Instructions for the task ->
Rewrite the rows below, changing every "screenshot" to "screen capture" and keeping everything else the same.

(Text and element pointing rows)

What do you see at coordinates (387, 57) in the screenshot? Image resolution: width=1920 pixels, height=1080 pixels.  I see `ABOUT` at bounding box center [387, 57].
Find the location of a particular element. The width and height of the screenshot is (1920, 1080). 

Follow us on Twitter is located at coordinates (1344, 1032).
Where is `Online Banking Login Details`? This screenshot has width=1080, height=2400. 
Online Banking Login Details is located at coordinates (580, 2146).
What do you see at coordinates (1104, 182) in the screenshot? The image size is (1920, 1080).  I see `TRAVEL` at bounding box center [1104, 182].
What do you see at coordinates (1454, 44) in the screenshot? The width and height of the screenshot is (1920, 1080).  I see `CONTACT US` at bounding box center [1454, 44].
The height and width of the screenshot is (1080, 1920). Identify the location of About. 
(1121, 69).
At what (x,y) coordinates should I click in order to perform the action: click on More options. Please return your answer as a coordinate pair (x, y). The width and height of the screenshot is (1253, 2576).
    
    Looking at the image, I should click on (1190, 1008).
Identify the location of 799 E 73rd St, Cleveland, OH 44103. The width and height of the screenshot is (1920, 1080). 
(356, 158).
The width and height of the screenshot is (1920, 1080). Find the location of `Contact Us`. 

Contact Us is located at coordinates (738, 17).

Answer in full ->
What do you see at coordinates (387, 57) in the screen capture? Image resolution: width=1920 pixels, height=1080 pixels.  I see `ABOUT` at bounding box center [387, 57].
Find the location of a particular element. The width and height of the screen capture is (1920, 1080). 

Follow us on Twitter is located at coordinates (1344, 1032).
Where is `Online Banking Login Details`? This screen capture has width=1080, height=2400. 
Online Banking Login Details is located at coordinates (580, 2146).
What do you see at coordinates (1104, 182) in the screen capture? The image size is (1920, 1080).  I see `TRAVEL` at bounding box center [1104, 182].
What do you see at coordinates (1454, 44) in the screen capture? The width and height of the screen capture is (1920, 1080).  I see `CONTACT US` at bounding box center [1454, 44].
The height and width of the screen capture is (1080, 1920). Identify the location of About. 
(1121, 69).
At what (x,y) coordinates should I click in order to perform the action: click on More options. Please return your answer as a coordinate pair (x, y). The width and height of the screen capture is (1253, 2576).
    
    Looking at the image, I should click on (1190, 1008).
Identify the location of 799 E 73rd St, Cleveland, OH 44103. The width and height of the screen capture is (1920, 1080). 
(356, 158).
The width and height of the screen capture is (1920, 1080). Find the location of `Contact Us`. 

Contact Us is located at coordinates (738, 17).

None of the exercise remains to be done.